C Spire, Quitman Miss. Activate First Gig FTTH Customers

  • C Spire
QUITMAN, MS — Quitman, a small town of 2,300 people in rural Mississippi, may soon be one of the nation’s most technologically advanced cities as C Spire activates the first customers on its ultra-high speed 1 Gbps (gigabit per second) broadband Internet network.

C Spire, a Ridgeland-based diversified telecommunications and technology services company, turned up service for its first commercial fiber-to-the-home customers in the town, which has struggled economically in recent years with job losses, plant closings and population shifts to bigger cities as the standard of living plummeted in the Clarke County community.

Reviving a Struggling Economy with Fiber
All of that is likely to change soon, though, as the town is the first in Mississippi and one of only a handful in the U.S. with access to super fast fiber-based broadband Internet along with super HD TV and related home phone services from C Spire.

“We see a bright future for our town with widespread availability of high speed Internet,” said Quitman Mayor Eddie Fulton, a major force behind the city’s efforts to secure and build the next-generation network. “Thanks to C Spire’s investment, we have a once-in-a-lifetime opportunity to move the needle in a different direction.”

Kennedy said residents are excited about getting improved services and for the prospect of helping the city become a hub for technology investment, economic expansion and a better quality of life. “For Quitman, it’s all there in front of us now,” he said.

The city was one of the first to qualify for the next-generation services earlier this year along with areas in the cities of Starkville and Ridgeland. C Spire plans to turn up service for its first commercial customers in those two Mississippi cities later this week.

Home Connections that Rival Enterprise Network Connections
Innovate Mississippi CEO Tony Jeff said the lightning fast Internet speeds mean home connections now rival or, in many cases, outpace enterprise network connections at work locations. “The implications of a robust, widely available and ultra-fast Internet infrastructure are potentially huge for local, regional and state economic advances and technology investment,” he said.

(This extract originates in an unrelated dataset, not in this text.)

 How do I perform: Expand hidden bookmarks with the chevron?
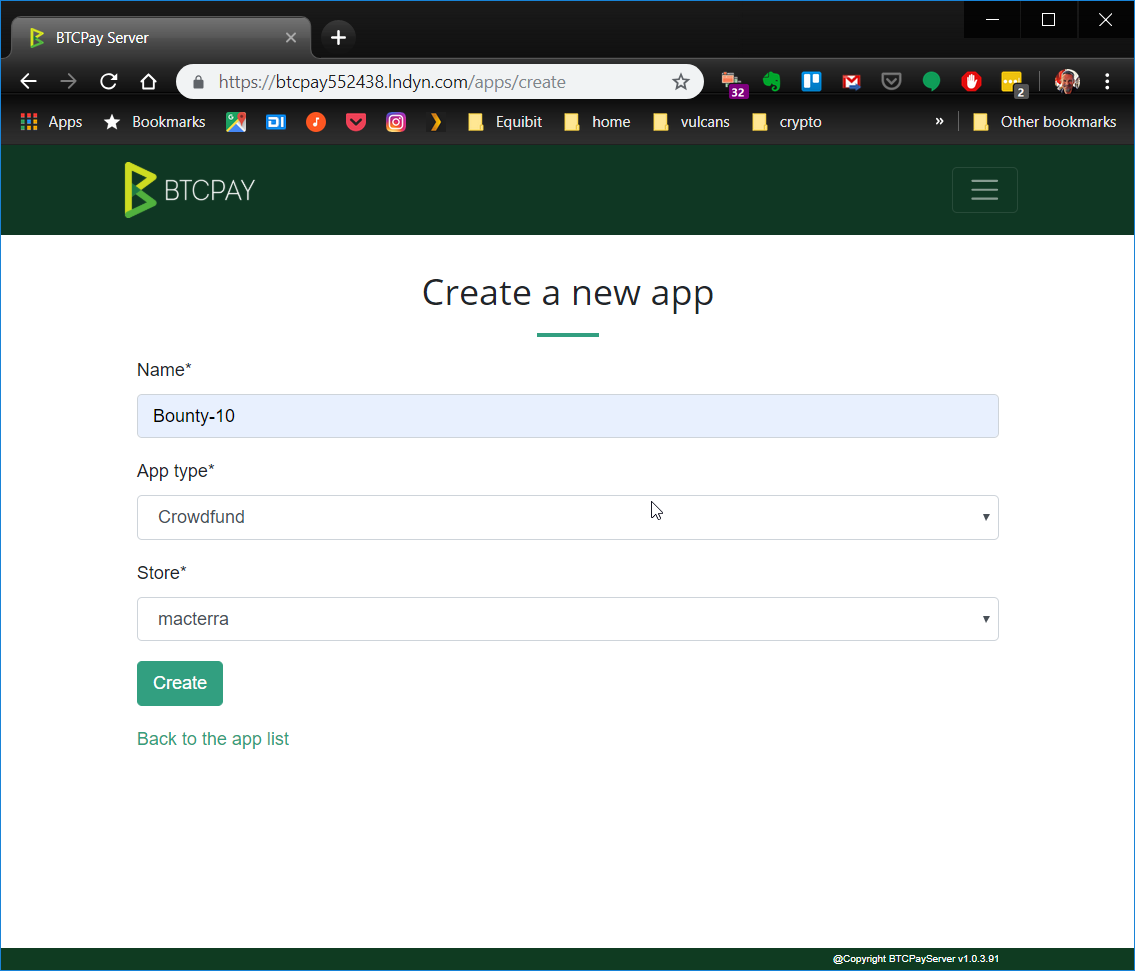coord(938,121)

One key ingredient to success is the need to educate and advise consumers about the capabilities of the infrastructure for individuals as well as the broader community, according to Roberto Gallardo, director of the Mississippi State University Center for Technology Outreach. Gallardo recently forged an agreement with the New York-based Intelligent Community Foundation to start an Intelligent Community Institute in Mississippi that will help cities better understand how to use the 21st century infrastructure.

From Worst to First
The company is on a mission to move Quitman and other Mississippi cities from worst to first in national rankings for average Internet speeds and consumer access to super-fast broadband services, according to Suzy Hays, senior vice president of Consumer Markets.

FTTH as a Transformative Technology
“Fiber to the Home can be a transformative technology for communities, serving as a platform for innovation and a host of new Internet applications and experiences yet to be imagined,” Hays said. “We’re determined to show the world that Quitman and these other cities are ready to be a catalyst for technology investment, economic growth and job creation.”

Homeowner pre-registration in the cities began in December. Since that time, local government, community and business leaders have rallied residents in Quitman, Ridgeland and Starkville to sign up at levels that qualified multiple areas in each city for the service. Construction started in May in the first neighborhoods.

Hays said the strong support and engagement of cities is the primary reason for the fast-moving initiative’s success thus far. Since announcing the cities last November, C Spire has moved from vision to reality in 12 months. In contrast, Google, one of the largest technology companies in the world, took nearly three years before it selected and began offering Gigabit fiber services in Kansas City, Kansas. “Our initiative is a great example of what can be accomplished when cities, communities and business leaders work together to move Mississippi forward,” she said.